I looked into the Arrow build system some more. It is possible to get the 
Python classes generated by adding "--python-out" flag (set to a directory 
created for it) to the `${ARROW_PROTOBUF_PROTOC}` command under 
`macro(build_substrait)` in `cpp/cmake_modules/ThirdpartyToolchain.cmake`. 
However, this makes them available only in the Arrow C++ build whereas for the 
current purpose they need to be available in the PyArrow build. The PyArrow 
build calls `cmake` on `python/CMakeLists.txt`, which AFAICS has access to 
`cpp/cmake_modules`. So, one solution could be to pull `macro(build_substrait)` 
into `python/CMakeLists.txt` and call it to generate the Python protobuf 
classes under `python/`, making them available for import by PyArrow code. This 
would probably be cleaner with some macro parameters to distinguish between C++ 
and Python generation.

Does this sound like a reasonable approach?


Yaron.

________________________________
From: Yaron Gvili <rt...@hotmail.com>
Sent: Saturday, July 2, 2022 8:55 AM
To: dev@arrow.apache.org <dev@arrow.apache.org>; Phillip Cloud 
<cpcl...@gmail.com>
Subject: Re: accessing Substrait protobuf Python classes from PyArrow

I'm somewhat confused by this answer because I think resolving the issue I 
raised does not require any change outside PyArrow. I'll try to explain the 
issue differently.

First, let me describe the current situation with Substrait protobuf in Arrow 
C++. The Arrow C++ build system handles external projects in 
`cpp/cmake_modules/ThirdpartyToolchain.cmake`, and one of these external 
projects is "substrait". By default, the build system takes the source code for 
"substrait" from 
`https://github.com/substrait-io/substrait/archive/${ARROW_SUBSTRAIT_BUILD_VERSION}.tar.gz
 ` where `ARROW_SUBSTRAIT_BUILD_VERSION` is set in 
`cpp/thirdparty/versions.txt`. The source code is check-summed and unpacked in 
`substrait_ep-prefix` under the build directory and from this the protobuf C++ 
classes are generated in `*.pb.{h,cc}` files in `substrait_ep-generated` under 
the build directory. The build system makes a library using the `*.cc` files 
and makes the `*.h` files available for other C++ modules to use.
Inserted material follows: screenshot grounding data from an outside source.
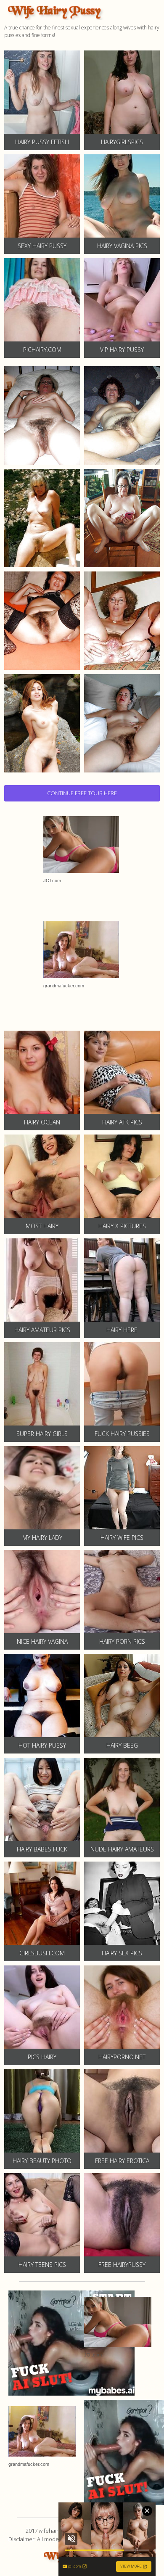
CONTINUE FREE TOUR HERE (82, 793)
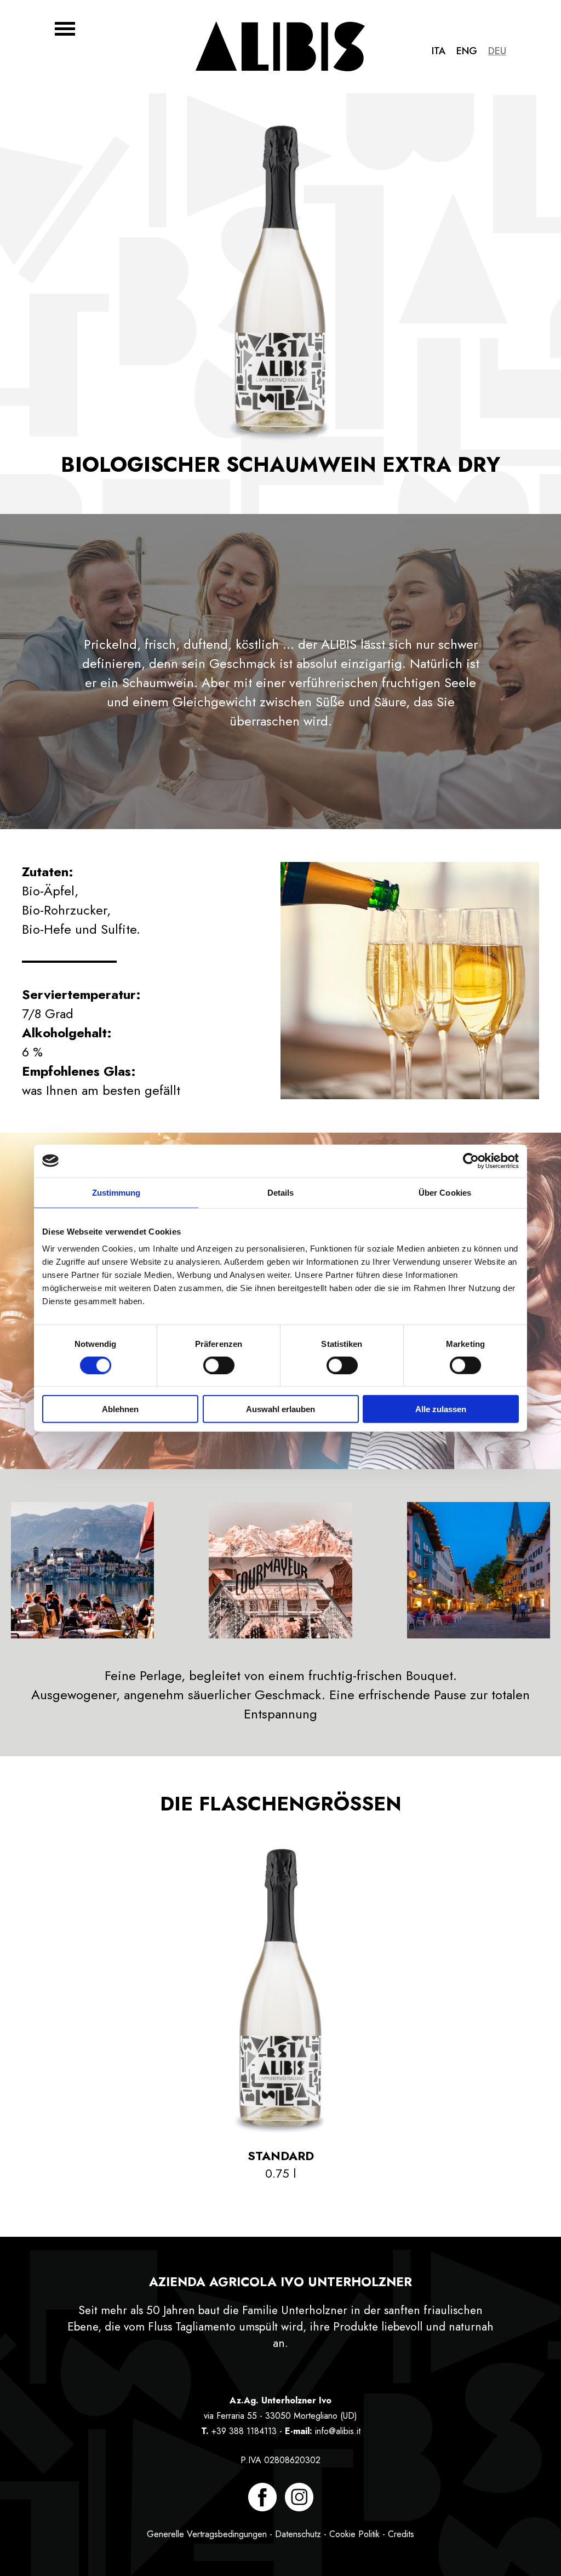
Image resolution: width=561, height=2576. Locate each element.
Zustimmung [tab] (116, 1192)
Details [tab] (280, 1192)
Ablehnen (120, 1409)
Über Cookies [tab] (445, 1192)
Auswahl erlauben (280, 1409)
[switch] (218, 1365)
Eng (466, 51)
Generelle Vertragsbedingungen (207, 2534)
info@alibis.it (337, 2431)
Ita (438, 51)
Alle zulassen (440, 1409)
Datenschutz (298, 2534)
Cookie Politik (354, 2534)
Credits (401, 2534)
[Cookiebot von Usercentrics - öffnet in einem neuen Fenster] (471, 1160)
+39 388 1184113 (244, 2431)
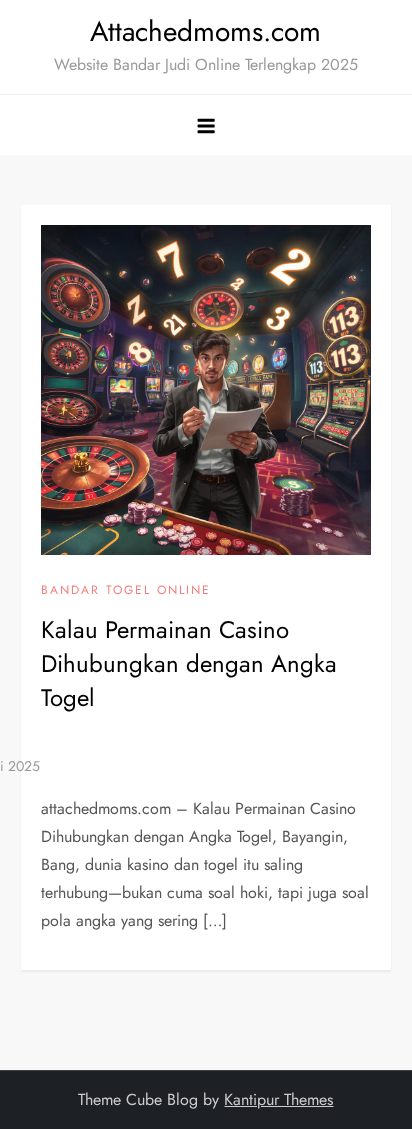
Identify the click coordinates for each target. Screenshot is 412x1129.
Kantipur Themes (278, 1099)
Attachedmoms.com (205, 31)
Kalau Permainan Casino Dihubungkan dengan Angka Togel (189, 663)
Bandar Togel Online (126, 591)
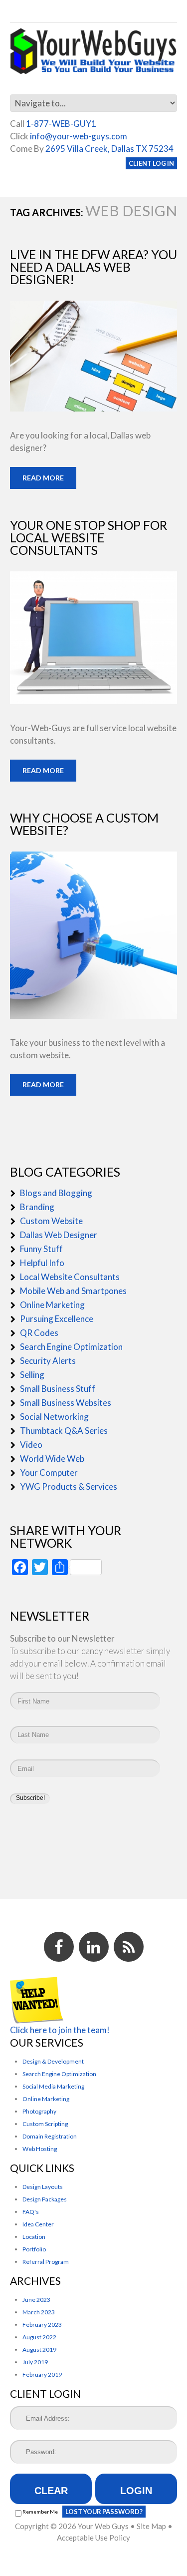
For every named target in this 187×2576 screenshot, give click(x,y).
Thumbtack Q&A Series (64, 1430)
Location (33, 2236)
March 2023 (38, 2312)
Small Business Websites (65, 1402)
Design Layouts (42, 2186)
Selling (32, 1374)
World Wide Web (52, 1458)
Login (136, 2490)
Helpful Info (42, 1263)
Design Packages (44, 2199)
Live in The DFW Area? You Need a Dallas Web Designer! (93, 267)
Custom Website (51, 1221)
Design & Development (53, 2061)
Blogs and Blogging (56, 1193)
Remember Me (39, 2512)
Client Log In (151, 163)
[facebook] (59, 1947)
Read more (43, 477)
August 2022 (39, 2337)
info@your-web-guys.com (78, 136)
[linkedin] (94, 1947)
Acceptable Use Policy (93, 2537)
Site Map (151, 2526)
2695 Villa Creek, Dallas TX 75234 (109, 148)
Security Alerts (48, 1360)
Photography (39, 2111)
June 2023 (36, 2299)
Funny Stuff (41, 1249)
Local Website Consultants (70, 1277)
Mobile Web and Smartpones (73, 1291)
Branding (37, 1207)
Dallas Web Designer (58, 1235)
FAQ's (30, 2211)
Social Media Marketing (53, 2086)
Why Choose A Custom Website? (84, 824)
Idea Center (38, 2224)
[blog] (129, 1947)
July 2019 (35, 2362)
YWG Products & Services (68, 1486)
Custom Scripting (45, 2124)
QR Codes (39, 1332)
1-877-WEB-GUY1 (61, 123)
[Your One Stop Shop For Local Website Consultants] (93, 637)
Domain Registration (49, 2136)
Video (31, 1444)
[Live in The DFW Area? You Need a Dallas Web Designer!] (93, 356)
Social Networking (54, 1416)
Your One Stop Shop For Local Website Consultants (88, 537)
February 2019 (42, 2374)
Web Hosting (39, 2148)
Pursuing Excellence (56, 1318)
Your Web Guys (103, 2526)
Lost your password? (104, 2512)
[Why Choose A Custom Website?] (93, 935)
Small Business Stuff (57, 1388)
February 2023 (42, 2324)
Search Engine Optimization (71, 1346)
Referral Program (45, 2261)
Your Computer (49, 1472)
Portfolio (34, 2249)
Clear (51, 2490)
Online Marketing (52, 1304)
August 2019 (39, 2349)
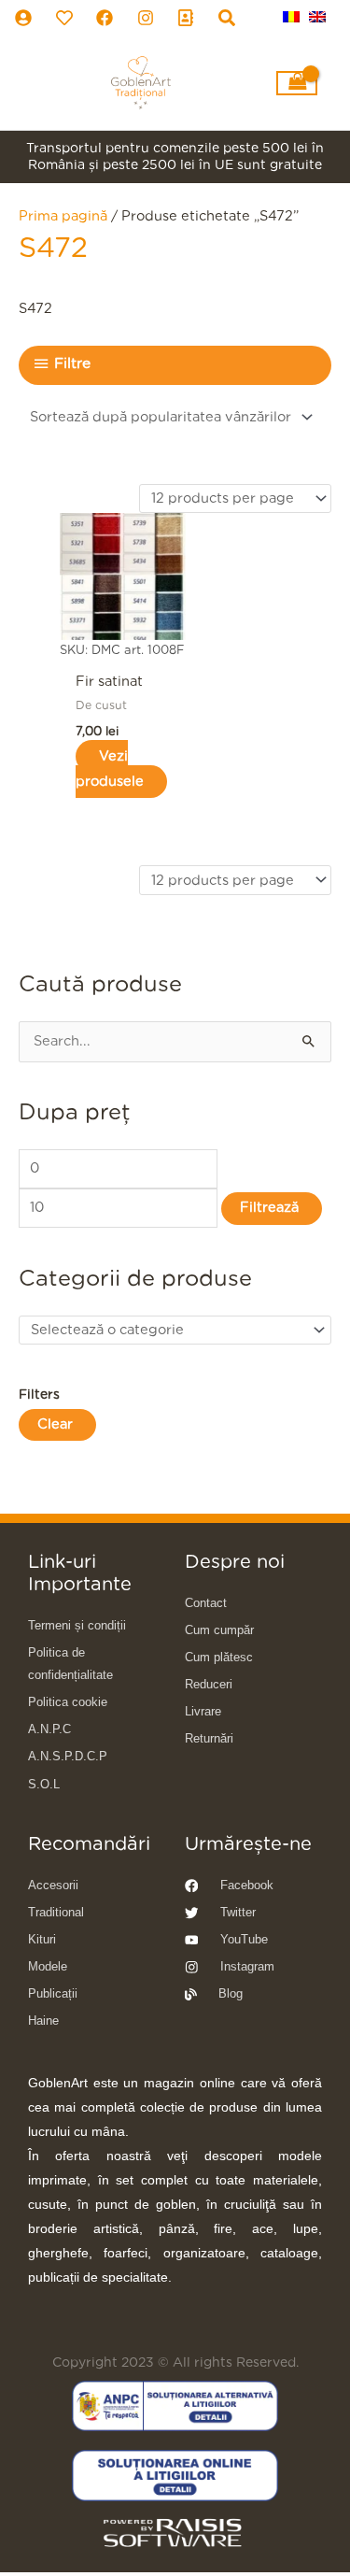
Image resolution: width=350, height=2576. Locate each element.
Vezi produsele (110, 769)
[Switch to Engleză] (317, 16)
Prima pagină (63, 216)
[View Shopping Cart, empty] (297, 83)
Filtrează (269, 1208)
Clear (55, 1424)
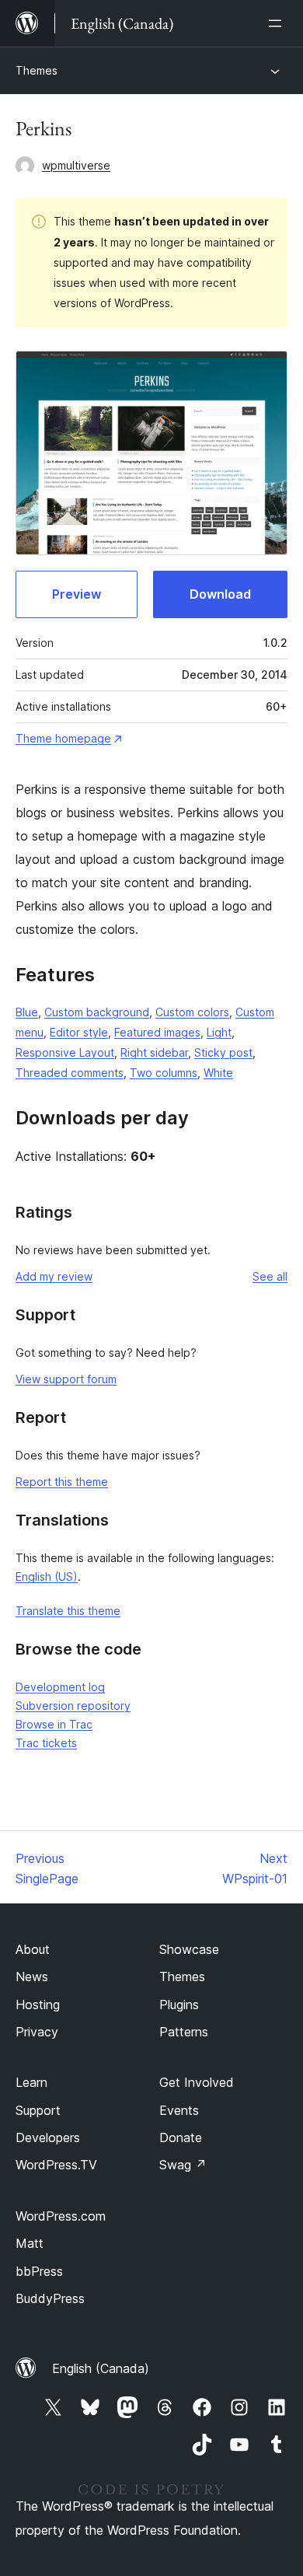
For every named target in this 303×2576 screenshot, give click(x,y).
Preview (76, 594)
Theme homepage (63, 738)
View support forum (66, 1379)
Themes (36, 70)
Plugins (179, 2004)
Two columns (163, 1072)
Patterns (183, 2031)
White (218, 1072)
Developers (48, 2137)
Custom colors (192, 1012)
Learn (31, 2082)
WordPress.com (61, 2216)
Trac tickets (46, 1742)
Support (38, 2110)
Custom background (96, 1012)
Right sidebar (154, 1052)
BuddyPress (50, 2298)
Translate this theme (68, 1610)
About (33, 1949)
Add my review (54, 1276)
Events (179, 2110)
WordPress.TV (56, 2164)
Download (220, 594)
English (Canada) (100, 2368)
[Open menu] (278, 23)
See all (269, 1276)
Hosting (38, 2004)
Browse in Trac (54, 1724)
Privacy (37, 2031)
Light (219, 1032)
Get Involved (196, 2082)
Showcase (189, 1949)
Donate (180, 2137)
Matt (30, 2243)
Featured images (157, 1032)
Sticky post (223, 1052)
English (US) (47, 1576)
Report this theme (62, 1481)
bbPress (39, 2271)
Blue (27, 1012)
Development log (60, 1686)
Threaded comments (70, 1072)
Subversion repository (73, 1705)
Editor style (79, 1032)
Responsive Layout (65, 1052)
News (32, 1976)
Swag (183, 2164)
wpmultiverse (76, 165)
Setting up the above mechanism did not require any change in the 
`substrait-io/substrait` repo, nor any coordination with its authors. What I'm 
looking for is a similar build mechanism for PyArrow that builds Substrait 
protobuf Python classes and makes them available for use by other PyArrow 
modules. I believe this PyArrow build mechanism does not exist currently and 
that setting up one would not require any changes outside PyArrow. I'm asking 
(1) whether that's indeed the case, (2) whether others agree this mechanism is 
needed at least due to the problem I ran into that I previously described, and 
(3) for any thoughts about how to set up this mechanism assuming it is needed.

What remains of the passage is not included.